- _DOCUMENT EXTRACT_:
"""
Microsoft recently open-sourced Lumos, a Python library for automatically detecting and diagnosing metric regressions in “web-scale” applications. In a technical paper, company researchers claim Lumos has been deployed in millions of sessions across the developer teams at Skype and Microsoft Teams, enabling engineers to detect hundreds of changes in metrics and reject thousands of false alarms surfaced by anomaly detectors.
Online services’ health is typically monitored by tracking key performance indicator (KPI) metrics over time. Regressions in these require a follow-up as they could be indicative of major problems, resulting in costs and the potential of loss of users. But it’s time-consuming to track down the root cause of every KPI regression because a single anomaly can take days or weeks to investigate.
Lumos is a novel methodology that encompasses existing, domain-specific anomaly detectors but reduces the false-positive alert rate by a claimed over 90%. It eliminates the process of establishing whether a change is due to a shift in population or a product update by providing a prioritized list of the most important variables in explaining changes in the metric value. The library also serves the wider purpose of understanding the difference in a metric between any two corpora, including bias, by comparing a control and treatment data set while remaining agnostic to the time series component.
“[Lumos] provides product owners with key insights about demographics changes of their application, and … it identifies opportunities for service owners to improve their engineering system,” wrote the paper’s coauthors. “[Lumos enables engineers] to spend less time in diagnosing metric regressions … and more time on building exciting features.”
Lumos leverages the principles of A/B testing to compare pairs of data sets. Each data set is a tabular data set where rows correspond to samples and the column values include metrics of interest, like variables that represent the KPI, describe the population (e.g., platform, device type, network type, and country), and provide hypotheses for diagnosing metric regressions. An accompanying configuration file specifies hyperparameters (variables) for running the workflow and details which columns in the data sets correspond to the metric, invariant, and hypothesis columns.
Lumos begins by verifying if the regression in the metric between data sets is statistically significant. It then follows up with a population bias check and bias normalization to account for any population changes between the two data sets. If there’s no statistically significant regression in the metric after the data has been normalized, the regression in the metric can be explained by the change in the population. But if the delta in the metric is statistically significant, the features are ranked according to their contribution to the delta in the target metric.
The Microsoft researchers say Lumos serves as the primary tool for scenario monitoring of hundreds of metrics related to the reliability of calling, meetings, and public switched telephone network (PSTN) services at Microsoft. It’s running on Azure Databricks, the company’s Apache-spark-based big data analytics service, with multiple jobs configured based on priority, complexity, and metrics type. And jobs complete asynchronously such that whenever an anomaly is detected, it triggers the Lumos workflow, raising an incident alert (ticket) if the library determines it to be a legitimate issue.
"""
- _DATA TO EXAMINE_:
"""
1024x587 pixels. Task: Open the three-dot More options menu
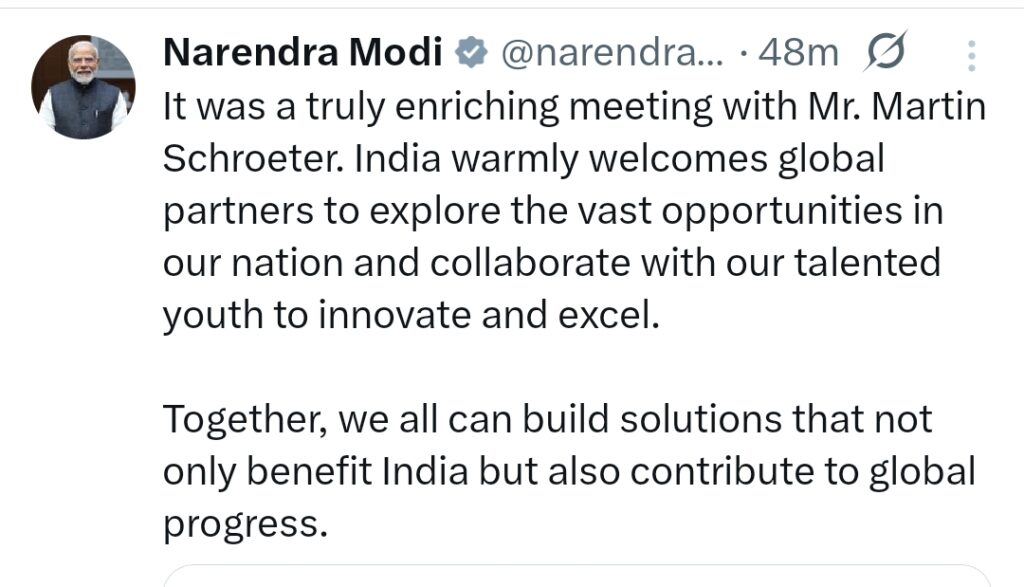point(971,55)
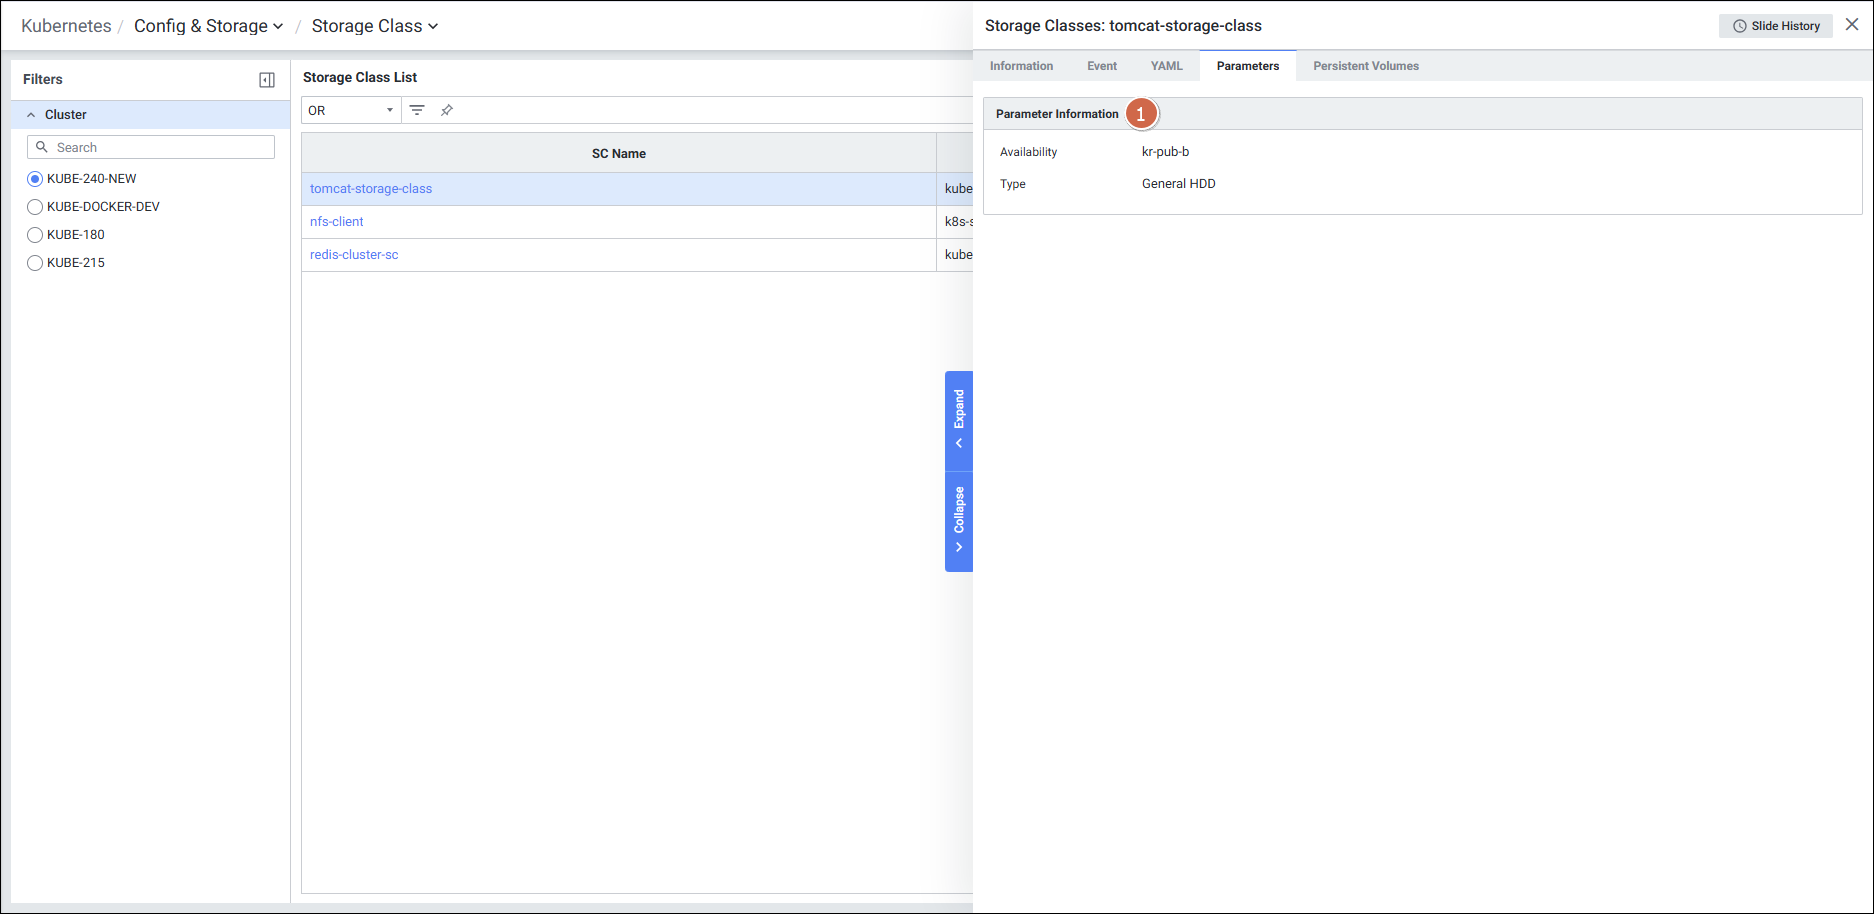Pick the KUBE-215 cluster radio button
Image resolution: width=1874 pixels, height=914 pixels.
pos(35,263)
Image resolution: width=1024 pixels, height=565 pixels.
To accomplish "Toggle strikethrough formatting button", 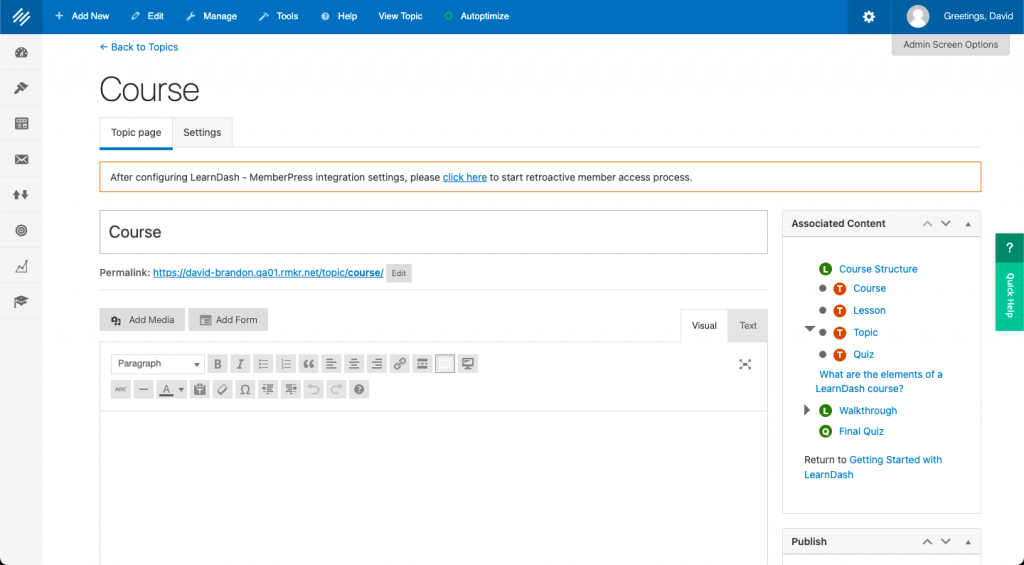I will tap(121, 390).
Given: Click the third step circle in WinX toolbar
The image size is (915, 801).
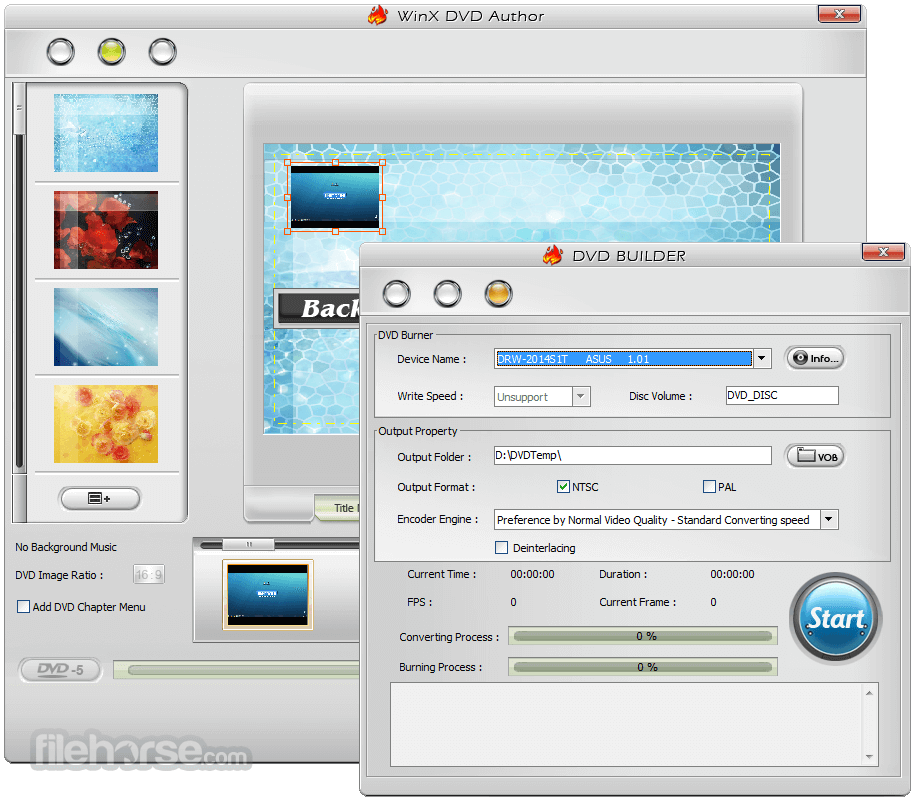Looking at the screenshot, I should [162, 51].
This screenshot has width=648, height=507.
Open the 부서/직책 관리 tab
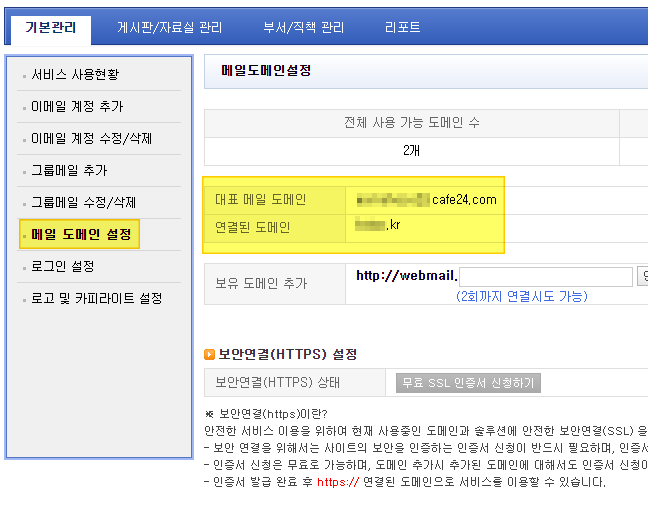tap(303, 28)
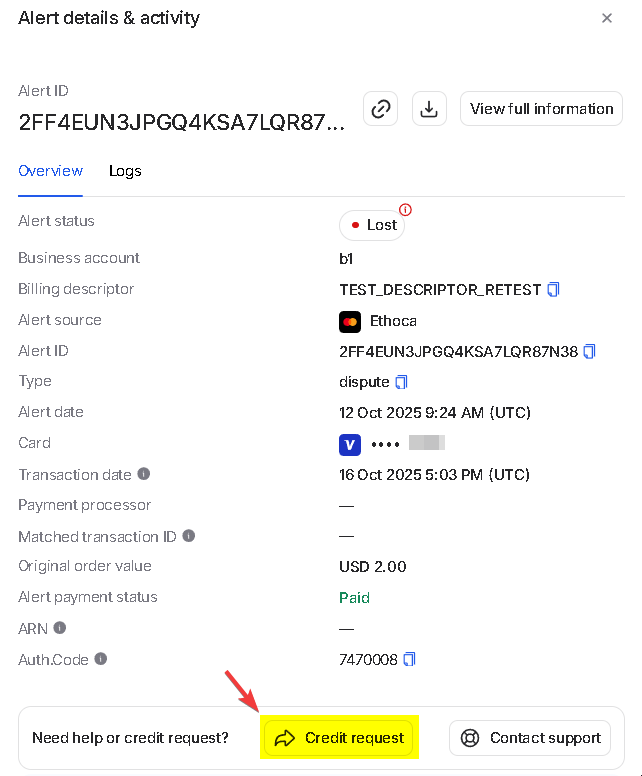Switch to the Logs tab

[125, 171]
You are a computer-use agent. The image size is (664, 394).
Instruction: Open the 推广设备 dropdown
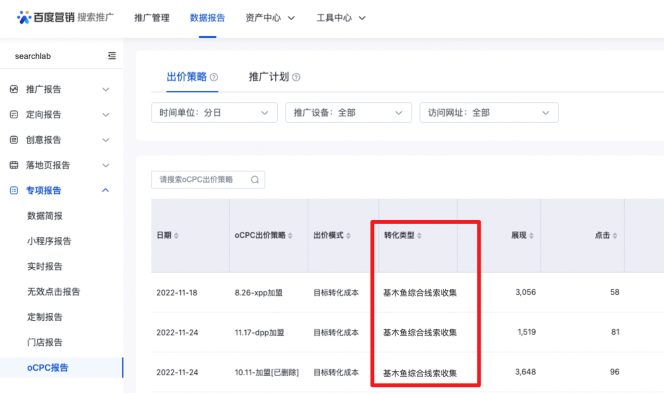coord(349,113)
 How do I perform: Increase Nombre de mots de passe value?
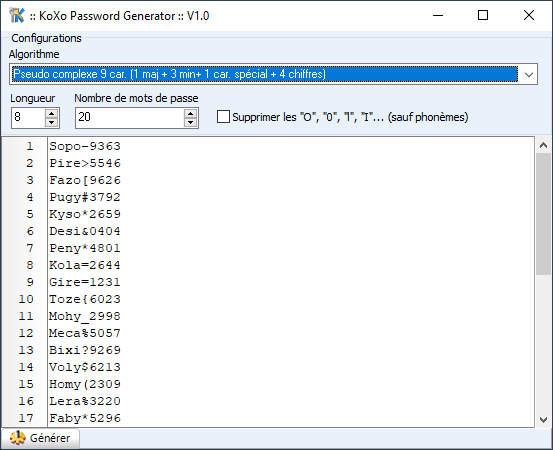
"""
- _ACTIVITY_:
Reproduce the stretch of the Lumos article from "The Microsoft researchers" through "a legitimate issue.". The data is separate from the Lumos article and unrelated to it.

- _PROBLEM SOLUTION_:
The Microsoft researchers say Lumos serves as the primary tool for scenario monitoring of hundreds of metrics related to the reliability of calling, meetings, and public switched telephone network (PSTN) services at Microsoft. It’s running on Azure Databricks, the company’s Apache-spark-based big data analytics service, with multiple jobs configured based on priority, complexity, and metrics type. And jobs complete asynchronously such that whenever an anomaly is detected, it triggers the Lumos workflow, raising an incident alert (ticket) if the library determines it to be a legitimate issue.